▶ **Exercise instructions**: An exact transcript of the records is what this task asks for.

[Stored items from a collection]
● ● ●
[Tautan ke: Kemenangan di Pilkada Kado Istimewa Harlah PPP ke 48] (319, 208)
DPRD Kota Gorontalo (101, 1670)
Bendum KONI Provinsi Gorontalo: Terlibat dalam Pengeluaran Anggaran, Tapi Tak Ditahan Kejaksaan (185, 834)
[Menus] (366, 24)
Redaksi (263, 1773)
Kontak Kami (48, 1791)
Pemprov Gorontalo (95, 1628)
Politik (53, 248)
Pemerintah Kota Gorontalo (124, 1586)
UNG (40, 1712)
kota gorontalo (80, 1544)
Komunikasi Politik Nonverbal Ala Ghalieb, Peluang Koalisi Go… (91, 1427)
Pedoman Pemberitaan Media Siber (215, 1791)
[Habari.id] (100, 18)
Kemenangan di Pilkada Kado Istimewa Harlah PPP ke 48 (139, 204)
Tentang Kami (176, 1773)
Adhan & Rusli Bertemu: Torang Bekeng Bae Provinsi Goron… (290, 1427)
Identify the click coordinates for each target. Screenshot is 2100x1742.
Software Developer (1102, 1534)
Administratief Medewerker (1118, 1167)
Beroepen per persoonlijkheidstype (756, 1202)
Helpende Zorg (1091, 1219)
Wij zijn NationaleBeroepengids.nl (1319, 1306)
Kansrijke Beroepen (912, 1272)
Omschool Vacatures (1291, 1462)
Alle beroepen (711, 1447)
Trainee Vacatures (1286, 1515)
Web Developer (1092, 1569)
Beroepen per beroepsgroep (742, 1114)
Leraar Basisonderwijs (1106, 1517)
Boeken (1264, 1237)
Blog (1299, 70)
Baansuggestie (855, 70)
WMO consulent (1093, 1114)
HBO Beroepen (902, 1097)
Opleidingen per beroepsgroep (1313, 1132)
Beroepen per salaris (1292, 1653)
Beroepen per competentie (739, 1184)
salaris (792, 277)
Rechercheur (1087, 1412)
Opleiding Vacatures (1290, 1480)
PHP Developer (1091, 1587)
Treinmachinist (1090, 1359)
● ● ●
▶ **Answer below**:
[Tautan ke: Kemenangan di Pilkada Kado Istimewa Harlah PPP ke 48] (319, 208)
DPRD Kota Gorontalo (101, 1670)
Bendum KONI Provinsi Gorontalo: Terlibat dalam Pengeluaran Anggaran, Tapi Tak Ditahan Kejaksaan (185, 834)
[Menus] (366, 24)
Redaksi (263, 1773)
Kontak Kami (48, 1791)
Pemprov Gorontalo (95, 1628)
Politik (53, 248)
Pemerintah Kota Gorontalo (124, 1586)
UNG (40, 1712)
kota gorontalo (80, 1544)
Komunikasi Politik Nonverbal Ala Ghalieb, Peluang Koalisi Go… (91, 1427)
Pedoman Pemberitaan Media Siber (215, 1791)
[Habari.id] (100, 18)
Kemenangan di Pilkada Kado Istimewa Harlah PPP ke 48 (139, 204)
Tentang Kami (176, 1773)
Adhan & Rusli Bertemu: Torang Bekeng Bae Provinsi Goron… (290, 1427)
Identify the click coordinates for each target. Screenshot is 2100x1742.
Software Developer (1102, 1534)
Administratief Medewerker (1118, 1167)
Beroepen per persoonlijkheidstype (756, 1202)
Helpende Zorg (1091, 1219)
Wij zijn NationaleBeroepengids.nl (1319, 1306)
Kansrijke Beroepen (912, 1272)
Omschool Vacatures (1291, 1462)
Alle beroepen (711, 1447)
Trainee Vacatures (1286, 1515)
Web Developer (1092, 1569)
Beroepen per beroepsgroep (742, 1114)
Leraar Basisonderwijs (1106, 1517)
Boeken (1264, 1237)
Blog (1299, 70)
Baansuggestie (855, 70)
WMO consulent (1093, 1114)
HBO Beroepen (902, 1097)
Opleidingen per beroepsgroep (1313, 1132)
Beroepen per salaris (1292, 1653)
Beroepen per competentie (739, 1184)
salaris (792, 277)
Rechercheur (1087, 1412)
Opleiding Vacatures (1290, 1480)
PHP Developer (1091, 1587)
Treinmachinist (1090, 1359)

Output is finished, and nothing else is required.